I hadn't had things put to me like that before.
I felt as if I had had a bomb go off in my body. Stunned, speechless, terrified, I knew that I was at one of those turning points of life that, if avoided, would come back to me in another, tougher way. If I could muster the courage to walk into my fears, face myself and the habits of a lifetime with unvarnished and ruthless honesty, I might live in a whole new way. If I could dare to allow myself to be carried in the process of depth analysis to a new land, it would be for me like walking out of the darkness of death and into the light of life. If I could start telling myself the truth I might step into a larger life.
"I feel as if I am Lazarus in the tomb," I said, weakly. "I can hear Jesus calling out to me to come out, but I need someone to help me unwrap the death wrappings."
I'd never spoken that image before. I'd never identified with Lazarus before, but in that moment I felt the suffocating death wrappings of a lifetime of meeting others' expectations of me, suppressing and repressing my instinctual, natural and God-created Self and denying my real feelings in service to the various roles of my life. I knew that the words that had pierced my consciousness were words of profound truth and that I'd better listen to them.
I had no idea where the path of depth analysis would take me; I just knew that I had to take the journey.
Along the way Thomas Merton's prayer from THOUGHTS IN SOLITUDE, given to me by my friend Howard Hovde, was a constant source of comfort and strength to me:
My Lord God, I have no idea where I am going.
I do not see the road ahead of me.
I cannot know for certain where it will end.
Nor do I really know myself, and the fact that I am following your will
does not mean that I am actually doing so.
But I believe that the desire to please you does in fact please you.
And I hope I have that desire in all that I am doing.
I hope that I will never do anything apart from that desire.
And I know that if I do this you will lead me by the right road though I may know nothing about it.
Therefore will I trust you always though I may seem to be lost and in the shadow of death.
I will not fear, for you are ever with me,
and you will never leave me to face my perils alone.
What about you? Have you sensed a summons to a larger call, a more expansive mind, a bigger heart, a greater risk?
Can you identify with the Lazarus story, recorded in John 11? If so, what are your death wrappings? Naming them is the first step toward shedding them.
How do you feel about opening your mind to a new idea of who you are?
What does it do to you to think about challenging your own fears, your prejudices and biases?
Where do you feel stuck? trapped? backed into a corner? What do you need to do to get yourself moving?
How do you feel about opening your heart to someone different from you? How do you feel about opening your heart at all?
What if you took a risk to gain something important?
Are you willing to give up your attachment to a label that you've worn since childhood, an addiction, a self-sabotaging habit?
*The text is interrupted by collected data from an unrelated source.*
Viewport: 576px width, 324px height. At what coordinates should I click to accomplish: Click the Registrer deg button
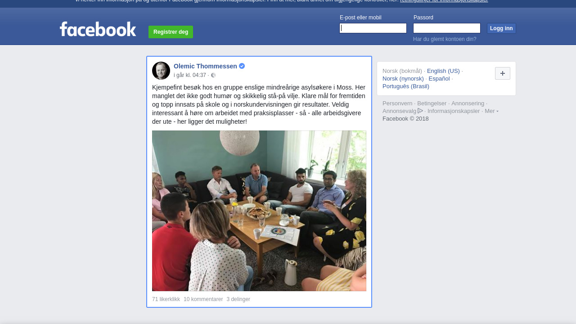(171, 32)
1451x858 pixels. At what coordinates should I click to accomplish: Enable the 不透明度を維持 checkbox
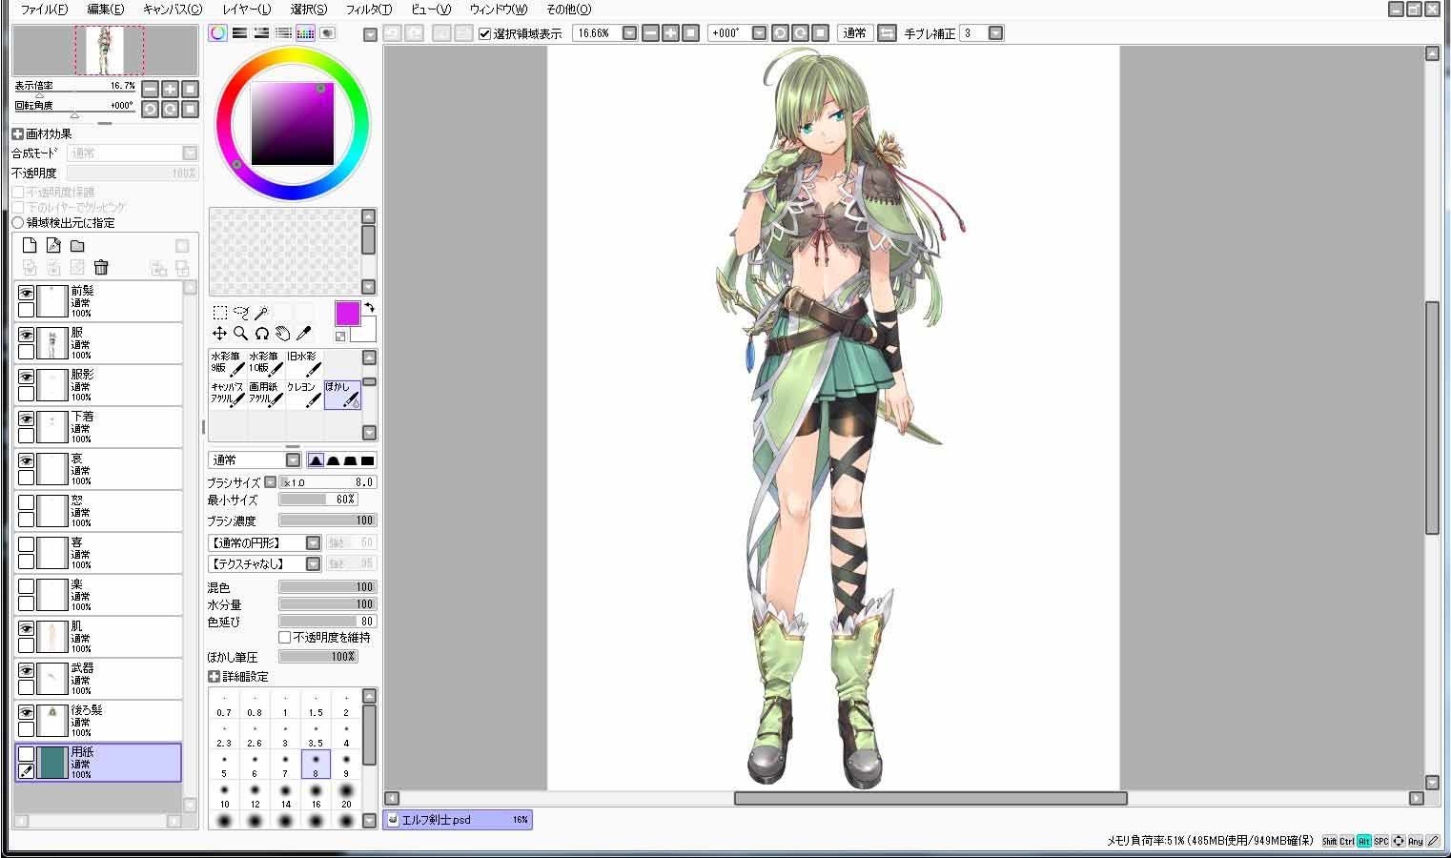284,637
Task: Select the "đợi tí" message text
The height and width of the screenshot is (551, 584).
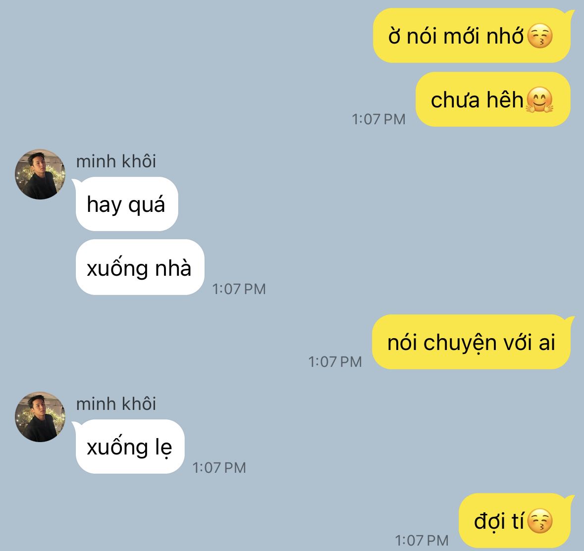Action: (x=499, y=520)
What if you faced your biggest fears and stood up to the monsters in your mind?
Or do you prefer to sit on the porch of your life and watch the world go by?
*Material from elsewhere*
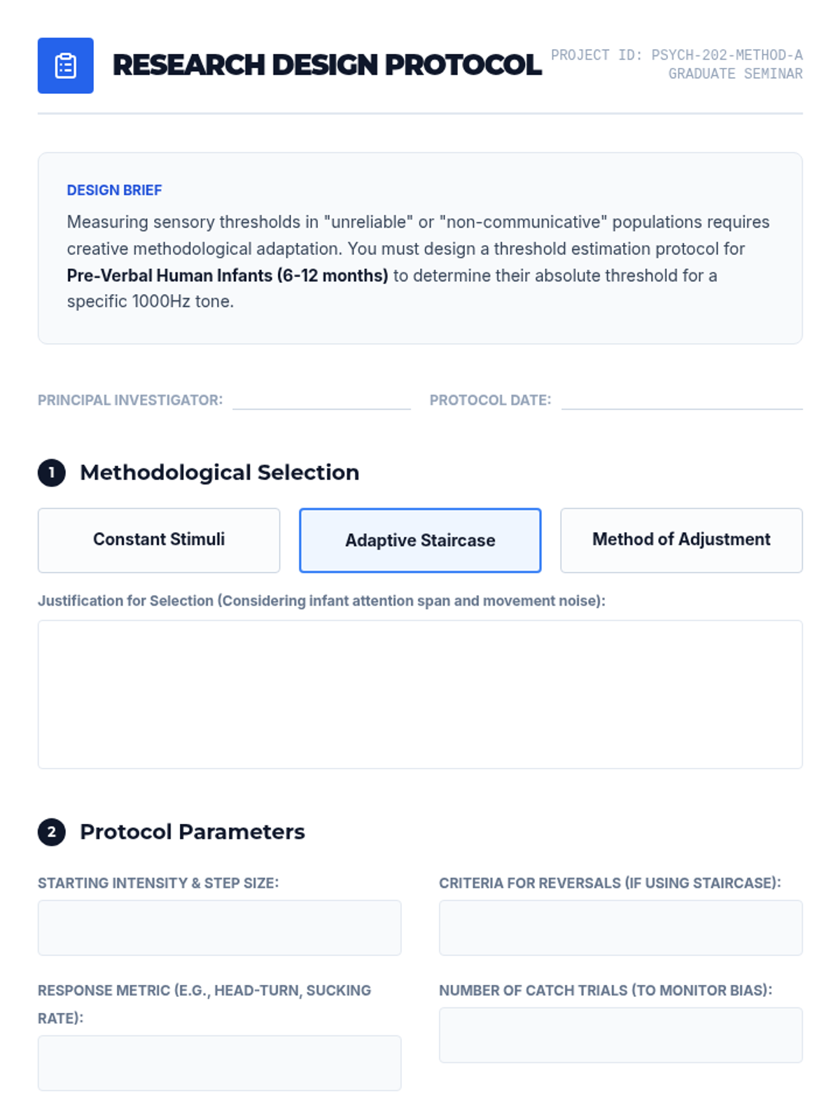Click the Project ID text in header
840x1120 pixels.
click(x=677, y=55)
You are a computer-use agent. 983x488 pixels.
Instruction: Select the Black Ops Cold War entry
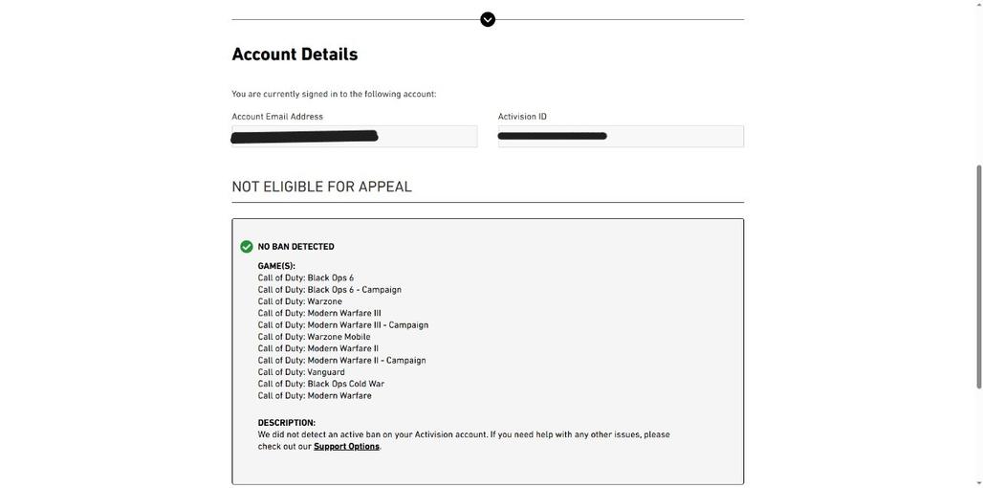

What's calling to you? Whose permission do you need to take the first step out into a larger world?
Wherever you are, grace to you-- Jeanie
This is the first in a four week series of reflections based on Chapter Five of the book WHAT MATTERS MOST: LIVING A MORE CONSIDERED LIFE, by James Hollis. You can order Jim's books from here -- http://www.junghouston.org or from http://www.amazon.com. You can also order CDs of his lecture from this course from the Jung Center in Houston. Previous posts from this series can be found by clicking "What Matters" on the home page of this website. I welcome and enjoy your comments, posted here on this website or sent to me by e-mail.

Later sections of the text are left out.